Sisa nasi, sayur, dan potongan bahan makanan yang tidak terpakai menyumbang jumlah sampah yang signifikan setiap harinya. Berdasarkan pemantauan, total sampah organik yang dihasilkan dari seluruh kantin UNY mencapai sekitar 488 kilogram per minggu, atau sekitar 23,432 kilogram per tahun. Jika tidak dikelola dengan baik, tumpukan ini bukan hanya menimbulkan bau dan mengundang hama, tetapi juga berpotensi menghasilkan gas metana yang memperburuk perubahan iklim.

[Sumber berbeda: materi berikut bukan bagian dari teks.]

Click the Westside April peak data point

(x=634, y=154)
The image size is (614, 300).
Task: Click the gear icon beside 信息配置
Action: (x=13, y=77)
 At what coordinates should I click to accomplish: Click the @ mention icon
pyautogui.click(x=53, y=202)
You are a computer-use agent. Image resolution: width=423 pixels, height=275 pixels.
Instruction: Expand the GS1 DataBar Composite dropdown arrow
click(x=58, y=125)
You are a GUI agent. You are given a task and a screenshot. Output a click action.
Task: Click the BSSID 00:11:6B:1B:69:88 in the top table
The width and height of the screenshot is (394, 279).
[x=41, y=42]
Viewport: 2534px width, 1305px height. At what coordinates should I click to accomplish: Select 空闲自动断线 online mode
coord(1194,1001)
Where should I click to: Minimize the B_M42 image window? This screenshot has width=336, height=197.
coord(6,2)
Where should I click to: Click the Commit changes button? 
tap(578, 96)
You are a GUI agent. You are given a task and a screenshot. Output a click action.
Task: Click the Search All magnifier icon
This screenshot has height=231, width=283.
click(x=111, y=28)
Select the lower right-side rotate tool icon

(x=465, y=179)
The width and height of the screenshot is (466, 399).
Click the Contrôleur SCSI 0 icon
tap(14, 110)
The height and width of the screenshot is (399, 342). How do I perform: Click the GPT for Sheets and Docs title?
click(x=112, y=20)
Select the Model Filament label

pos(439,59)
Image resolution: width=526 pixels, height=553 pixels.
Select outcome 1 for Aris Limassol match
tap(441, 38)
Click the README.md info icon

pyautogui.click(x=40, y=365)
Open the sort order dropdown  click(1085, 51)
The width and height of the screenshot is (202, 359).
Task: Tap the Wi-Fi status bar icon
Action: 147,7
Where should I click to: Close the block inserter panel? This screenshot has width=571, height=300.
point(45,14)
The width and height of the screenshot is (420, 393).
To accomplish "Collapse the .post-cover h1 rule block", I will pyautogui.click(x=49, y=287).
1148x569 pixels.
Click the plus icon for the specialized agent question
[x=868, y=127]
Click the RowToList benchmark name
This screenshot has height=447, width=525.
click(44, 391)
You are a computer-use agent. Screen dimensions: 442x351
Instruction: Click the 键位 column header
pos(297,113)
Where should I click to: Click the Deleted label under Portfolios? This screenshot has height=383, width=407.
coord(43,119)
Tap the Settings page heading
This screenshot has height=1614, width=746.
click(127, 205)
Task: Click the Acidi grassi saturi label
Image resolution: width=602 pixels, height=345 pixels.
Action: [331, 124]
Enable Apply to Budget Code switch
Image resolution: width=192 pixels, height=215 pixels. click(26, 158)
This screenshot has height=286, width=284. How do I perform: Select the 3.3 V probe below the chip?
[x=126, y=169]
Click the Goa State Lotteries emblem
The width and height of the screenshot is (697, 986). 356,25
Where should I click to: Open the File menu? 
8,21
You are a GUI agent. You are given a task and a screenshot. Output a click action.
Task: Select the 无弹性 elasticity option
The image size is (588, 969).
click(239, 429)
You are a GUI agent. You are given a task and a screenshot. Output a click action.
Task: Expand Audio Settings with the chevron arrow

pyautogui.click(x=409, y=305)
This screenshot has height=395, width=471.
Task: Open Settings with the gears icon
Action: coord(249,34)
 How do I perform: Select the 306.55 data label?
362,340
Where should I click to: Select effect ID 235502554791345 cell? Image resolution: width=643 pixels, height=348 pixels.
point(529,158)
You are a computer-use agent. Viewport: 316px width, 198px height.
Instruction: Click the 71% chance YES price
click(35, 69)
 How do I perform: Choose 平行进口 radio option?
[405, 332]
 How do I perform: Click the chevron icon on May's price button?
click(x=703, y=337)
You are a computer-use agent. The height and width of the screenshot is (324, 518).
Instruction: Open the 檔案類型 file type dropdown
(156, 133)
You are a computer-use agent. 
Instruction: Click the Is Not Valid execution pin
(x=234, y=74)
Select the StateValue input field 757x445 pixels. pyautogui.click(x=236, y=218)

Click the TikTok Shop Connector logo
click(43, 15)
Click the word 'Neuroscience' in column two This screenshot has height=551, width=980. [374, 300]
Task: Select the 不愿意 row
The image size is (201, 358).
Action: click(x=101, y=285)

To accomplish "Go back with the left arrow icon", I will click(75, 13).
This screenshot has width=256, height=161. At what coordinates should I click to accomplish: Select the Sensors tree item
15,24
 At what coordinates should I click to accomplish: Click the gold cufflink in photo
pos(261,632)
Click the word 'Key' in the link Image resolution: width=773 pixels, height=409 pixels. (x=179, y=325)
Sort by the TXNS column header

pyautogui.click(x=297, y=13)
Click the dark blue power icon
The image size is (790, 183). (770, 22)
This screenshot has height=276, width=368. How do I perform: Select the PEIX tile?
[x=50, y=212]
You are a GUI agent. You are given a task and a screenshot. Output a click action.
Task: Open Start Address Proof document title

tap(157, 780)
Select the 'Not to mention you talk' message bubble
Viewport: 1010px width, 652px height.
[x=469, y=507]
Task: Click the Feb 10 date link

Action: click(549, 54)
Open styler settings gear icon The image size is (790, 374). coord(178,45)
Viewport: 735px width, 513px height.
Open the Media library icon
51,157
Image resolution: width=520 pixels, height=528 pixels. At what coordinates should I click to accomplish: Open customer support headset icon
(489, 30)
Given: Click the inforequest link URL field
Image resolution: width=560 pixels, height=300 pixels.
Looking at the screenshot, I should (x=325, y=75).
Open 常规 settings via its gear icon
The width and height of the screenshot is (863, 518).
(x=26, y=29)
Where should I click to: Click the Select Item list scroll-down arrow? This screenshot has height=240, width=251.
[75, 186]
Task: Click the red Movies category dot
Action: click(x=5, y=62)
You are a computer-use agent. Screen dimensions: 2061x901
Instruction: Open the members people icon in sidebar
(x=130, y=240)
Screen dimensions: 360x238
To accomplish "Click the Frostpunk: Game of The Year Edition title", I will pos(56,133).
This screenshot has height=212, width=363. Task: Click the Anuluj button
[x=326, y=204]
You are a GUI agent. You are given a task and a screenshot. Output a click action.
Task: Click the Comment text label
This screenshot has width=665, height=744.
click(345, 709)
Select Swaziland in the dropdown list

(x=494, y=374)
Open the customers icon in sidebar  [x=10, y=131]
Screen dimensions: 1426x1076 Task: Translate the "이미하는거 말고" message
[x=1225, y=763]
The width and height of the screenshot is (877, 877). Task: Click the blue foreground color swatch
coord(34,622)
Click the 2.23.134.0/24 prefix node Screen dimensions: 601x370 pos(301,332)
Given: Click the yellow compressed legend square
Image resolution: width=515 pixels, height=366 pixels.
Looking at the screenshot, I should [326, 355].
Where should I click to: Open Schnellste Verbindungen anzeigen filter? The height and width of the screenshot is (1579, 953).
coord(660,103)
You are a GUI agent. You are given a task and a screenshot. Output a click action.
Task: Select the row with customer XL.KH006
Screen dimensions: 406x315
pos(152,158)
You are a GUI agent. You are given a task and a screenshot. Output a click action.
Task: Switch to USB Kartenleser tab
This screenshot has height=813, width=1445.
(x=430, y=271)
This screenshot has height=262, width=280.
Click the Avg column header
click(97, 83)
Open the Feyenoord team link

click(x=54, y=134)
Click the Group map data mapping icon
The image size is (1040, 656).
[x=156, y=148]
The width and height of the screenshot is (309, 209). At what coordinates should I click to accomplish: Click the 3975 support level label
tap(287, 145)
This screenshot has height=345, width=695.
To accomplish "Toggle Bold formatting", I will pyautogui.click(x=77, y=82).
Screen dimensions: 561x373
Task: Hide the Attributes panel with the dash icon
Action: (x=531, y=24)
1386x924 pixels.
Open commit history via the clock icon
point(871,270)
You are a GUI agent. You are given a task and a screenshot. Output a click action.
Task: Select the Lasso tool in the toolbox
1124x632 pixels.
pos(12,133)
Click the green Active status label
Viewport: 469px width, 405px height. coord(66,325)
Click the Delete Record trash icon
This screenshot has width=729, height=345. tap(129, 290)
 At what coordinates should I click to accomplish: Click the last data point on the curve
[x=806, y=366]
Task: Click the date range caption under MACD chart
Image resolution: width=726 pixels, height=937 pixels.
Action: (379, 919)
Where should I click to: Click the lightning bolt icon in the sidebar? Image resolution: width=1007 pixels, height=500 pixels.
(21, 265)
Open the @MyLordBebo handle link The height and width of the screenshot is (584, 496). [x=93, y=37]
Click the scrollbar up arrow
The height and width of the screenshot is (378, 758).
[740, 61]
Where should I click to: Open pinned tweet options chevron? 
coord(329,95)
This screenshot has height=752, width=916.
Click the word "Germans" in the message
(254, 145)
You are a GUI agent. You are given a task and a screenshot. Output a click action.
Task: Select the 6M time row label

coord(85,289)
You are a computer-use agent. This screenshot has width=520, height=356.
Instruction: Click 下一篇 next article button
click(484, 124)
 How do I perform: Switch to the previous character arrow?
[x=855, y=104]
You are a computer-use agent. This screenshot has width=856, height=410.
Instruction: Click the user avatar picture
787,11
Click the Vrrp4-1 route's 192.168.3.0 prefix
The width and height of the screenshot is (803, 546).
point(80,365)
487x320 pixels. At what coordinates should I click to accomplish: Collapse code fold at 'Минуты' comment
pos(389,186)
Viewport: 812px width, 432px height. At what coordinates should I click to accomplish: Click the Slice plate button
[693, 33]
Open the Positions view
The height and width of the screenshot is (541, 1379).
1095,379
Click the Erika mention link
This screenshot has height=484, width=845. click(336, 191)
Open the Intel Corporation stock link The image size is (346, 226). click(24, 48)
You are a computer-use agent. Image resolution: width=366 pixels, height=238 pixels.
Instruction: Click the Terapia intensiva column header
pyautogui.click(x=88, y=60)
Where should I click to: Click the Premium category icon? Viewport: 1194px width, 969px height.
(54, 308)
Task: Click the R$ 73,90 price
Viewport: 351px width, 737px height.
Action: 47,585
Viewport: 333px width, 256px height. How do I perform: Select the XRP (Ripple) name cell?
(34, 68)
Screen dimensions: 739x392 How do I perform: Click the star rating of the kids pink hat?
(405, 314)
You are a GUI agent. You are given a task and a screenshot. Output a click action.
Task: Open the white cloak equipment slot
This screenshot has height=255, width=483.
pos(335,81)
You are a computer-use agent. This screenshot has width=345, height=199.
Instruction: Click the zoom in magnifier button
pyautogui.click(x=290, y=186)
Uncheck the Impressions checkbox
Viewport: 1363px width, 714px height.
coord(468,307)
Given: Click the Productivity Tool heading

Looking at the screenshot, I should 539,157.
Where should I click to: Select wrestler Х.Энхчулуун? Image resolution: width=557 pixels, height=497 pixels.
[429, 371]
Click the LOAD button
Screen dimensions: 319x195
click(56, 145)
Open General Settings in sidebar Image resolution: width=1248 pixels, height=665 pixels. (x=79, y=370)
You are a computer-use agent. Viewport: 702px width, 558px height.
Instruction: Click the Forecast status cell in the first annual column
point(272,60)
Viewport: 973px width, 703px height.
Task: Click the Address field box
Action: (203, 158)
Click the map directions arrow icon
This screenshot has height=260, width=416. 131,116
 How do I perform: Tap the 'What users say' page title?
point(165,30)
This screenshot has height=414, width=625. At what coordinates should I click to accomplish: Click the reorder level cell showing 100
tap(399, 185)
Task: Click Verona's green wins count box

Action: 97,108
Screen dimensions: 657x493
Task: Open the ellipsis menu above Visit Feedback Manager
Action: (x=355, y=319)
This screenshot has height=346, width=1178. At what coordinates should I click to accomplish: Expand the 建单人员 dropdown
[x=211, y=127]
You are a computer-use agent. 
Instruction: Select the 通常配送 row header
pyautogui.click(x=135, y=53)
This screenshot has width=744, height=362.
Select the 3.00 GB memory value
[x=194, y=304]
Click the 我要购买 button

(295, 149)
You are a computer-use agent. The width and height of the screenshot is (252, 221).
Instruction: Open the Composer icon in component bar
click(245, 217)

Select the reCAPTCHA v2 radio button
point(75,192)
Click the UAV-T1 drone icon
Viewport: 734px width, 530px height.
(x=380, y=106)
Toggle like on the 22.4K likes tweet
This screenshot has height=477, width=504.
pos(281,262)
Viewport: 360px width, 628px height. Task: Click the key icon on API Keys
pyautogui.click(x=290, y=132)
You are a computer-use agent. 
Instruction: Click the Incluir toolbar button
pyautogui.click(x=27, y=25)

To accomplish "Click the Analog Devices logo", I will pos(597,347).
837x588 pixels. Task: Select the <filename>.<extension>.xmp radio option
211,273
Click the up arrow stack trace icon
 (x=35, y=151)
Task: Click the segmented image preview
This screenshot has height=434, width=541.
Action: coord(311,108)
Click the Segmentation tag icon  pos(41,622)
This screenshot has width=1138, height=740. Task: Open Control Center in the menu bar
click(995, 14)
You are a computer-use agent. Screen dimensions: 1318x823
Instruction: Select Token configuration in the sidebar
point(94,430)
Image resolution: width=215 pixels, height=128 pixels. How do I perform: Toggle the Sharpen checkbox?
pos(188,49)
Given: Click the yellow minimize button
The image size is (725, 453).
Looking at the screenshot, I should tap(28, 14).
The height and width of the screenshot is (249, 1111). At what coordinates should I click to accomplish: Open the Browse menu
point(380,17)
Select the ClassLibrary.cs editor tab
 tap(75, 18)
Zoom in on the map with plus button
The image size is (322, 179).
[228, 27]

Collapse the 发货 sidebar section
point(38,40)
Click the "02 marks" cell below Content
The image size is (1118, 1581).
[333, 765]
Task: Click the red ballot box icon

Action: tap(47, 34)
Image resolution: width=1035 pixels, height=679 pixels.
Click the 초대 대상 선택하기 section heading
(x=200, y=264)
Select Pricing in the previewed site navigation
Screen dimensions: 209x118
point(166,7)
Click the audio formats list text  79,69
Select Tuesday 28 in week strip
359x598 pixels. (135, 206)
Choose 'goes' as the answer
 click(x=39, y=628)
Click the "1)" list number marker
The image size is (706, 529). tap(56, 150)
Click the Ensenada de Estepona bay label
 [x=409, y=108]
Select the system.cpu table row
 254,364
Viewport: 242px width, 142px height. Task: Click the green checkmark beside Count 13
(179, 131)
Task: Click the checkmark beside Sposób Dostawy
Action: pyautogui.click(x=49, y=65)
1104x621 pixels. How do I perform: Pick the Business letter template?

Meski begitu, di balik tantangan tersebut, tersimpan peluang besar menuju kantin berkelanjutan (sustainable canteen). Beberapa kantin di UNY mulai menunjukkan langkah nyata dalam pengelolaan limbah pangan. Salah satunya Kantin Bunda. Dengan program “Makan Habis, Bumi pun Bersih!”, kantin ini mengolah sisa makanan menjadi pakan ternak alami. “Awalnya banyak makanan tersisa setiap hari. Tapi setelah kami ajak mahasiswa untuk lebih bijak mengambil makanan, sisa di piring hampir tidak ada,” ujar Siti, pengelola kantin
Langkah serupa juga mulai diterapkan di beberapa kantin lainnya yang telah memisahkan sampah organik dan anorganik, serta mulai mengolah sisa dapur menjadi kompos.Kolaborasi antara pengelola kantin, mahasiswa, dan pihak kampus menjadi kunci transformasi ini. Dengan kesadaran bersama, sampah tidak lagi menjadi beban, tetapi sumber daya bernilai yang mendukung ekonomi sirkular dan ketahanan pangan lokal.
Melalui langkah-langkah nyata ini, UNY tidak hanya unggul dalam bidang pendidikan, tetapi juga menjadi contoh nyata kampus hijau yang berkontribusi pada pencapaian SDGs 12 (Konsumsi dan Produksi yang Bertanggung Jawab) dan SDGs 13 (Penanganan Perubahan Iklim).